Case Presentation: A 63-year-old woman with a history of Lynch Syndrome who presented with acute chest pain. Her Lynch Syndrome manifested with invasive moderately differentiated adenocarinoma of the sigmoid colon managed with hemicolectomy as well as 9 cycles of Leuocoverin, 5-Fluorouriacil (5-FU) and oxaliplatin (FOLFOX) and prophylactic total hysterectomy and bilateral salpingo-oophorectomy. She completed her FOLFOX regimen just under 5 years prior to this acute chest pain episode. Having had no major events since remission, the patient presented to the emergency room after having acute substernal chest and left shoulder pain. Vitals signs were stable. Initial troponins were 3.194 then 23.093 ng/ml (normal < 0.03ng/ml). EKG demonstrated ST elevations in the inferior leads requiring urgent catheterization. She was found to have apical akinesis and non-obstructive coronary artery disease with a mild dissection of the left anterior descending artery, consistent with spontaneous coronary artery dissection (SCAD).

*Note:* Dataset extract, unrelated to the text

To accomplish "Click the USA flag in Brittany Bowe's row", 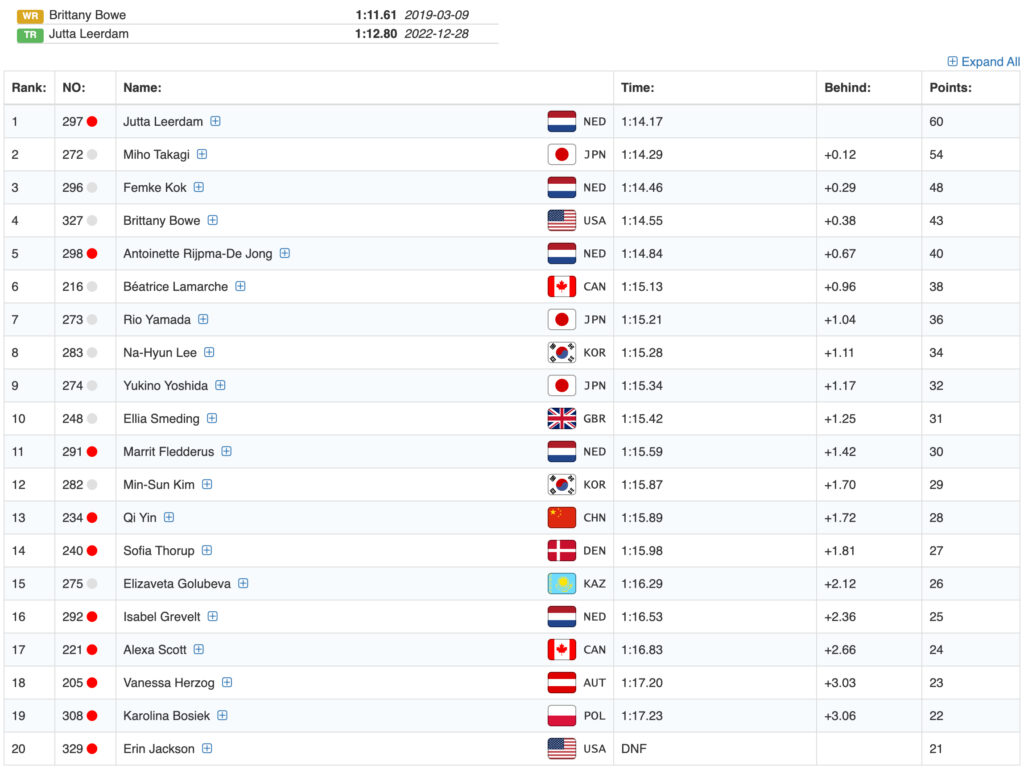I will coord(561,221).
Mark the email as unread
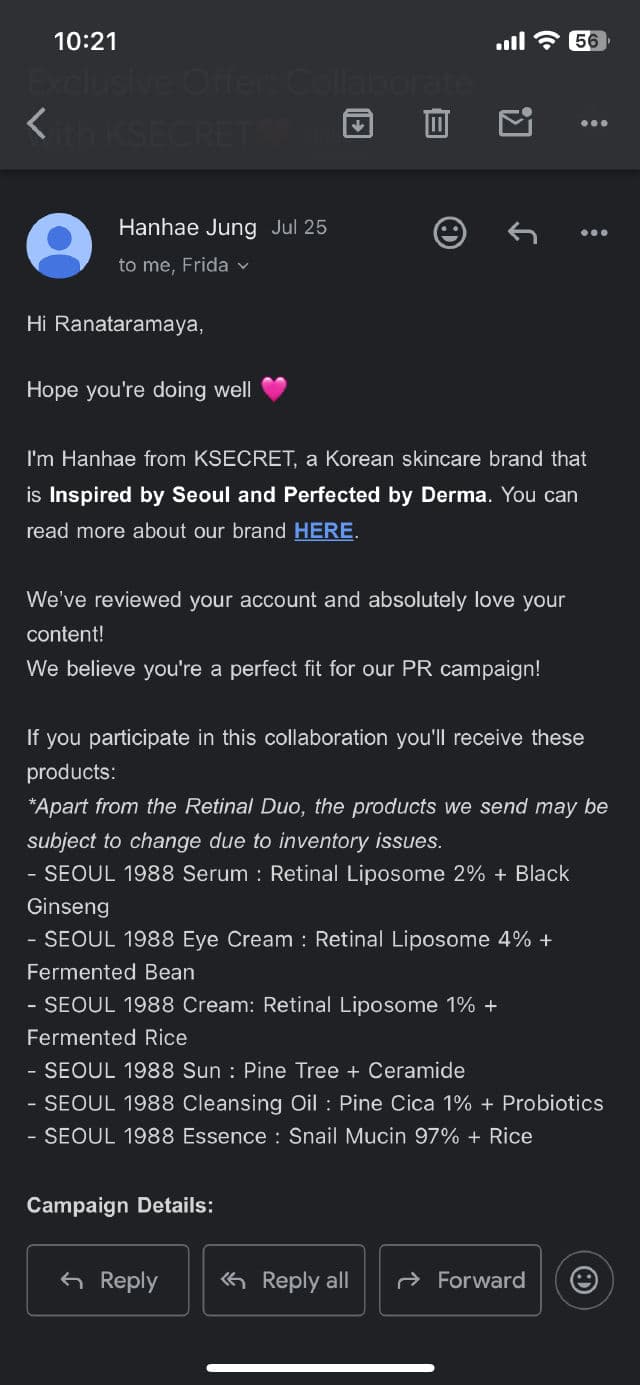The image size is (640, 1385). coord(515,122)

Discussion: SCAD accounts for 0.49% of all acute coronary cases and classically presents with acute chest pain and ST elevations in young females with no history of coronary artery disease. It is caused by an intimal tear in the coronary artery ultimately leading to dissection. Therefore diseased intima is often the culprit to this presentation. Our patient had minimal cardiac history however she did have a history of exposure to a cardiotoxic chemotherapy agent. 5-FU is the second most cardiotoxic chemotherapeutic drug. A review of 37 studies, including prospective studies to phase III control trials, found the rate of any cardiotoxic event between 0.3 to 34% of patients. 5-FU is a fluoropyrimidine that can cause cardiac free radical damage, direct endothelial injury and smooth muscle dysfunction. When this smooth muscle dysfunction affects the coronary arteries it can lead to vasospasm events, myocardial infarctions, and akinesis. One study of cardiotoxicity in 5-FU showed a 4-fold increase in all cardiac events. It has been shown that further risk factors for cardiotoxicity related to 5-FU administration include polychemotherapy (especially including a platinum based agent), and continuous infusion of 5-FU (as opposed to bolus infusion). Cardiotoxic events tend to occur during the first cycle of 5-FU. A previous case study demonstrates 5-FU as the culprit of SCAD in a young woman with active anal cancer when she presented with acute chest pain only 4 days after 5-FU. However our patient was well in remission, with treatment completed 5 years prior to her cardiac event. SCAD presents abruptly with no insidious events, therefore we propose that there is a link between potential smooth muscle dysfunction secondary to her 9 cycles of 5-FU predisposing her to intimal tears.

Conclusions: In summary, in a patient with a prior oncological history treated with 5-FU presenting with acute chest pain one must include SCAD in the differential.